§ Task objective
Convert the listing below into a JSON list of strings, with one string per line and no blank lines. Leave the pictures out of the result.

§ Data provided
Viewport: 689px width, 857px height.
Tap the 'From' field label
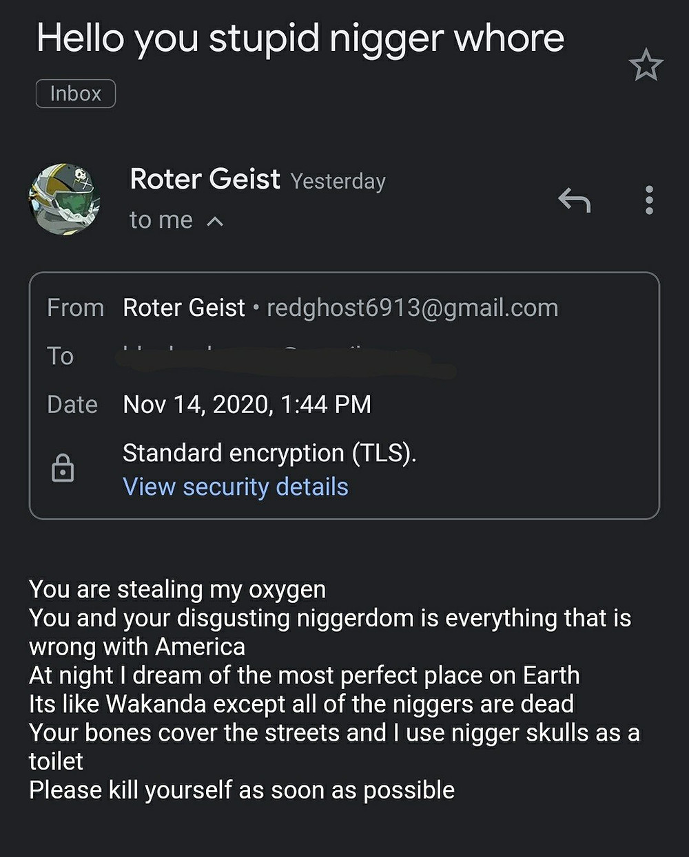76,308
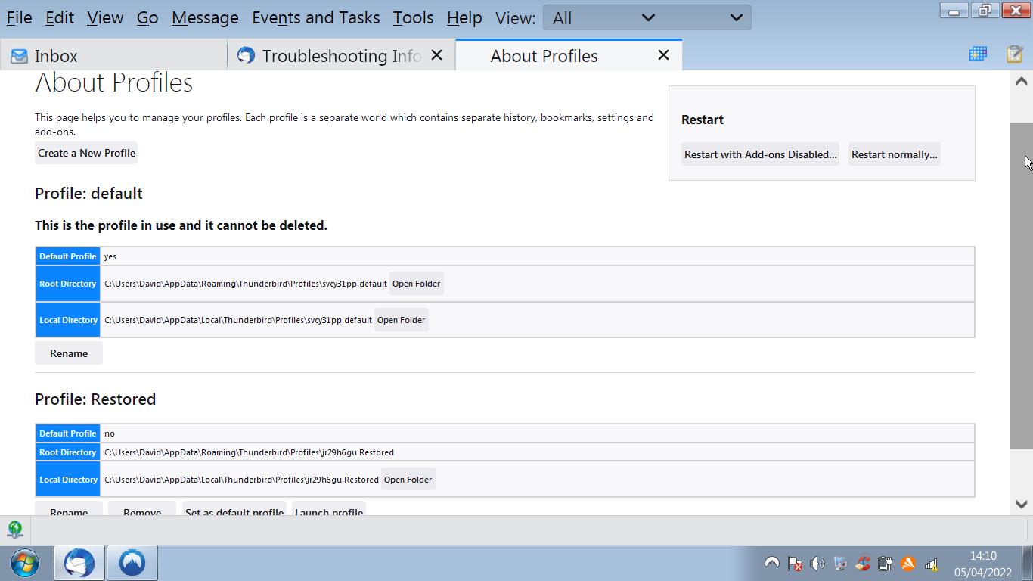The width and height of the screenshot is (1033, 581).
Task: Open the Calendar tab icon
Action: coord(978,54)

§ Reply
[
  "Viewport: 689px width, 857px height.",
  "Tap the 'From' field label",
  "76,308",
  "The width and height of the screenshot is (1033, 581).",
  "Task: Open the Calendar tab icon",
  "Action: coord(978,54)"
]